A recent visitor to Manly, Elsbeth Hardie, spoke to us recently regarding searching for her great, great, great grandmother, Susannah Noon, work that took over seven years to trace those small threads and see how they wove together. In doing so she has produced a work, The Girl Who Stole Stockings, that traces the lives of women transported on the convict ship Friends which arrived in Sydney on October 10th, 1811.
Unlike other transports, virtually no records of the Friends’ voyage remain. In their absence, Ms Hardie has had to plough through early court records, colonial files and family history accounts to piece together what happened to the women after they arrived.
On Thursday arrived the Friends transport, Capt. Ralph, from England, having on board 100 female prisoners, all of whom are arrived in a healthy state.SHIP NEWS. (1811, October 12 - Thursday). The Sydney Gazette and New South Wales Advertiser (NSW : 1803 - 1842), p. 3. Retrieved from http://nla.gov.au/nla.news-article628340
While most of the women transported on Friends had been convicted of theft, there was also a young murderer on board and a woman who had tried to kidnap a child, both rare crimes among the women who were transported to New South Wales; more usually they earned a death sentence.

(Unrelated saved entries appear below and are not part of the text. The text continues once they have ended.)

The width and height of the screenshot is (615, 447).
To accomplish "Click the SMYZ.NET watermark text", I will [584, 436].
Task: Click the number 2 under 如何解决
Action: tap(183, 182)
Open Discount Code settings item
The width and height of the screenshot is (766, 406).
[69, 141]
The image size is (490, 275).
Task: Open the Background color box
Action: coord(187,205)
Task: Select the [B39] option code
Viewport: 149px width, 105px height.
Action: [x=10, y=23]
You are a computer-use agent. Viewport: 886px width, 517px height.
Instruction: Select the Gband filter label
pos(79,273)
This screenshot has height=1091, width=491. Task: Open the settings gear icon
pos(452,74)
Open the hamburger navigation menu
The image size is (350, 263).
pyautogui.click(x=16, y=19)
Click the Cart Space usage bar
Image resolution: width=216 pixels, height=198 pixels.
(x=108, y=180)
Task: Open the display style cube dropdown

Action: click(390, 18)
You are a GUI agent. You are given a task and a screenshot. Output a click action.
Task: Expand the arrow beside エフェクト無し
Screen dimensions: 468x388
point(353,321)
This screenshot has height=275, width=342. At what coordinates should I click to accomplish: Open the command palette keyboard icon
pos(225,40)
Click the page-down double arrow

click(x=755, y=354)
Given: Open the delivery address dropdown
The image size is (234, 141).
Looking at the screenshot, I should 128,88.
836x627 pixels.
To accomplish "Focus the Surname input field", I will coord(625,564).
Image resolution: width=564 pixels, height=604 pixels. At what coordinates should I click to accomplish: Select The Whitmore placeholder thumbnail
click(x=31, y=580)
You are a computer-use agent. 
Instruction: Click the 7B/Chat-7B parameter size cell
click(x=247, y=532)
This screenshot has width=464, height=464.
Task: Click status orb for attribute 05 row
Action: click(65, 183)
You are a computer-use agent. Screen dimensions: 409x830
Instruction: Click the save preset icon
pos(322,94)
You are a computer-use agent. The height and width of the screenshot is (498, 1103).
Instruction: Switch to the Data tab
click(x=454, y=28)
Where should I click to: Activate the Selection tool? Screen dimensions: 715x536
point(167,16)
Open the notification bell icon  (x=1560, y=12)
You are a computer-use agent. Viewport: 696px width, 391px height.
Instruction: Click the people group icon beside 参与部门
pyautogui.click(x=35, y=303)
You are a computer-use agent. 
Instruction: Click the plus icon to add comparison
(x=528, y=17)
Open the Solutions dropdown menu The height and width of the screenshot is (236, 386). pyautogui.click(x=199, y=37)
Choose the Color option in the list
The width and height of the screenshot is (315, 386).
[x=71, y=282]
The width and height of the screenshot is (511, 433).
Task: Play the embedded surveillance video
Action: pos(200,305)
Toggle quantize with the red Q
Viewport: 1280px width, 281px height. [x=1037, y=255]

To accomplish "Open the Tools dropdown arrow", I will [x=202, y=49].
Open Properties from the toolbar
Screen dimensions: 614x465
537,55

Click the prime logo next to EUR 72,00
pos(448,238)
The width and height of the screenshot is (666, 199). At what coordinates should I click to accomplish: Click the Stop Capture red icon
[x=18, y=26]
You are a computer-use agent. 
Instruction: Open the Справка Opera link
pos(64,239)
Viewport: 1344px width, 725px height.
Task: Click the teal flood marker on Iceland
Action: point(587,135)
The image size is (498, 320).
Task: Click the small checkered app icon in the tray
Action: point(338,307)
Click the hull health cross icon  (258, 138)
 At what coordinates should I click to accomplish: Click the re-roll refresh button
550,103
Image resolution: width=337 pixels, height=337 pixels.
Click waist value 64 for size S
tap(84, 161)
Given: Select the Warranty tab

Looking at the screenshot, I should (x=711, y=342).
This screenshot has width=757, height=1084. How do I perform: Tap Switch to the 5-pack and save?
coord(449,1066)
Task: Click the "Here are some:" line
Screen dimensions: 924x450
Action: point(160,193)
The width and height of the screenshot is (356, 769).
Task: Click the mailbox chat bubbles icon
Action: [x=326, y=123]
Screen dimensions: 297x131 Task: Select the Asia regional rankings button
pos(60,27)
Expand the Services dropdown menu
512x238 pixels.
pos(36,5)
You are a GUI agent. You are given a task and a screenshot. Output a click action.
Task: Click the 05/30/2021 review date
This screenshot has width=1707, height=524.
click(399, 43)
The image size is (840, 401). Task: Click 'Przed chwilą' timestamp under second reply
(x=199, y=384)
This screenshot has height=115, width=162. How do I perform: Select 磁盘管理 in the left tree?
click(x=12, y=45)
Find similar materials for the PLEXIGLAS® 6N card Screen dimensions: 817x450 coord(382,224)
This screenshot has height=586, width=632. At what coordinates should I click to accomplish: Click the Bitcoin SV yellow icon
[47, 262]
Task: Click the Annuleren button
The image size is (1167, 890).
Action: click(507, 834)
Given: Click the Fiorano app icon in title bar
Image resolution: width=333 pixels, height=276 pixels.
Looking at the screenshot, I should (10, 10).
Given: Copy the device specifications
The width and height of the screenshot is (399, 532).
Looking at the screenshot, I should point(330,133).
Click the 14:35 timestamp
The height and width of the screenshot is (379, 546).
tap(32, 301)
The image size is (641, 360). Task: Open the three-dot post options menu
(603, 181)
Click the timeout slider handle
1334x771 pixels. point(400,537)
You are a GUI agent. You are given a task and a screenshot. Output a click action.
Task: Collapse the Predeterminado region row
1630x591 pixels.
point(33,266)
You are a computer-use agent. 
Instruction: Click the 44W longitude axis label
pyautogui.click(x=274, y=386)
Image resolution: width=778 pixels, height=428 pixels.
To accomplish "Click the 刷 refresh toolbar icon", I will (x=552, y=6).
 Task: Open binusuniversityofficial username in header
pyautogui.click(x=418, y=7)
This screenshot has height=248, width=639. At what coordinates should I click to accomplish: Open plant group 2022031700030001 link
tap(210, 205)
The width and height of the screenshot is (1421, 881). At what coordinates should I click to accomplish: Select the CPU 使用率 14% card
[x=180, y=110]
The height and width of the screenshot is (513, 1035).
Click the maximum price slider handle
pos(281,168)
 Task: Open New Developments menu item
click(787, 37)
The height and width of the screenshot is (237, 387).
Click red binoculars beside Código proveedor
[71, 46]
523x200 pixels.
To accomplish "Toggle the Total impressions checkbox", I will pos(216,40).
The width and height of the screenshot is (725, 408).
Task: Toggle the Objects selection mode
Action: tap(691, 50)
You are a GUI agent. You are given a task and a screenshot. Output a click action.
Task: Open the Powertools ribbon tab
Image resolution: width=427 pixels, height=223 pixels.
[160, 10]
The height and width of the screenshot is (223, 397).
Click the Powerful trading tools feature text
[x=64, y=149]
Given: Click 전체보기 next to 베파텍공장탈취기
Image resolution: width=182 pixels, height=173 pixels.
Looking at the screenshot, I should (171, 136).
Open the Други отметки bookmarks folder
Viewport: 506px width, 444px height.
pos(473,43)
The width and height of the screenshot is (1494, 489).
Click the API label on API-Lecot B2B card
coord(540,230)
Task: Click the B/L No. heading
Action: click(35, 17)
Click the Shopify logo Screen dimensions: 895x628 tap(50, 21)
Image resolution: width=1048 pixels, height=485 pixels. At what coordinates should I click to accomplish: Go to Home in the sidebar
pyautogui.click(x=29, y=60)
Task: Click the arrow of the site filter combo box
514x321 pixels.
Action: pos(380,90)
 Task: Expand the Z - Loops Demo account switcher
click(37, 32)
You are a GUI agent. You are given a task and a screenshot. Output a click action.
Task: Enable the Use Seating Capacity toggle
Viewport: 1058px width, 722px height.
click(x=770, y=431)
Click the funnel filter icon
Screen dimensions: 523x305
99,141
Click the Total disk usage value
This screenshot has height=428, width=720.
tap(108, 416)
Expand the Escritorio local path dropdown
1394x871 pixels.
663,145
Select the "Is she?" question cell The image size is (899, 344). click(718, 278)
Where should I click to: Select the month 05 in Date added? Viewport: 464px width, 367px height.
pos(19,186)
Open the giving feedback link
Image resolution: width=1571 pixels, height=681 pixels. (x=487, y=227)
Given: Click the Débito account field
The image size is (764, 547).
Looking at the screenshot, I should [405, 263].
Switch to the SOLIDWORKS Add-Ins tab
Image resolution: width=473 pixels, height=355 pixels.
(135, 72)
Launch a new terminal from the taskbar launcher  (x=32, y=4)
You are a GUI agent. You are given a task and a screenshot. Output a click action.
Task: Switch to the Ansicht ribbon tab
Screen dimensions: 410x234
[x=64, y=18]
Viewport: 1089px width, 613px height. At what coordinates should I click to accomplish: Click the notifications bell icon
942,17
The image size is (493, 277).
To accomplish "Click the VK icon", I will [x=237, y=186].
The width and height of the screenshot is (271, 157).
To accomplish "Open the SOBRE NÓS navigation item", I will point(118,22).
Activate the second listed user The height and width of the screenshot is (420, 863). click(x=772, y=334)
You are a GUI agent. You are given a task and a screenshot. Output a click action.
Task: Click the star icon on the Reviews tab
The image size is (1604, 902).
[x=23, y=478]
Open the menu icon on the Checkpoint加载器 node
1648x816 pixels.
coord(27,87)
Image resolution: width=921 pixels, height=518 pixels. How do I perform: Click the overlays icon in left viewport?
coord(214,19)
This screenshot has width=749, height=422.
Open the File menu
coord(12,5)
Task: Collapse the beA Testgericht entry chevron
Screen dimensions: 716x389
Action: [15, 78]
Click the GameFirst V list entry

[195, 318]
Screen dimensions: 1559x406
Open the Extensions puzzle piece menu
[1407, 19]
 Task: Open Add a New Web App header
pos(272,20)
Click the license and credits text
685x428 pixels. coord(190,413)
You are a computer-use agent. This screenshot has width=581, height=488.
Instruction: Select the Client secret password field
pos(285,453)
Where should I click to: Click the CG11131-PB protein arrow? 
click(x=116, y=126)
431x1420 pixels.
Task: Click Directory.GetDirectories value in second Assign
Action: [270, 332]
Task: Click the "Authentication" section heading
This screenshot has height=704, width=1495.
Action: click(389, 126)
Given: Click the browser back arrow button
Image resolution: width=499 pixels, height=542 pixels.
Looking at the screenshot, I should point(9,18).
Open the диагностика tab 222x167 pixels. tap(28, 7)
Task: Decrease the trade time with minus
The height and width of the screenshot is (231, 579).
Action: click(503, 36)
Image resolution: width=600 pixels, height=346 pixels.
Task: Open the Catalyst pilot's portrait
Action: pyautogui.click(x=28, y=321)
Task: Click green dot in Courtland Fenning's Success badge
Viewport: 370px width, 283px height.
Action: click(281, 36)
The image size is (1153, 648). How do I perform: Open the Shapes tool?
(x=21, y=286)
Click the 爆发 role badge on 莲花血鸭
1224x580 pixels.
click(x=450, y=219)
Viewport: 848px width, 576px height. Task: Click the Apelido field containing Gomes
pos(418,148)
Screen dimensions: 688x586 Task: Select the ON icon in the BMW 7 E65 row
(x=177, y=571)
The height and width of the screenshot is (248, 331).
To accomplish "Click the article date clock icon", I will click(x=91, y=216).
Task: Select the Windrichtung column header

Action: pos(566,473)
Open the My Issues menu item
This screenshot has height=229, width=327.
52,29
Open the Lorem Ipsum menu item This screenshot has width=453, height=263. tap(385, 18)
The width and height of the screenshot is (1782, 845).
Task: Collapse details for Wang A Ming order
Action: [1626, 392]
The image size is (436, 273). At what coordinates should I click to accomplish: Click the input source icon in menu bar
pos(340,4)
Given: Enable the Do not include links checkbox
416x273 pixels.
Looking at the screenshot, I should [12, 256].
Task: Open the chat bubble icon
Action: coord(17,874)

Elsbeth's book is a connection with the present too. Including Susannah, at least 23 women from the Friends had children in New South Wales and Van Diemen’s Land (Tasmania). Between them they had at least 128 colonial-born children. A further 15 children arrived on the ship with their convict mothers. It is estimated there are over 100,00 people in Australia and New Zealand today who are descendants of the convict women from Friends.
"Women who went on to Van Diemen’s Land were Margaret Hughes, Martha Rowe, Margaret McDonald, Ann Osbourn, Mary Shadwell, Rachel Wright, Mary French, Mary Burgess, Mary Murphy and Sarah Wilson. " Elsbeth recounts.
“The colony was operating like an open prison at the time,” says Ms Hardie. “Women were assigned to work in the homes of settlers, administrators and officers in the NSW Corps. After a period of good behaviour they could go off and work on their own account, even before the end of their sentences.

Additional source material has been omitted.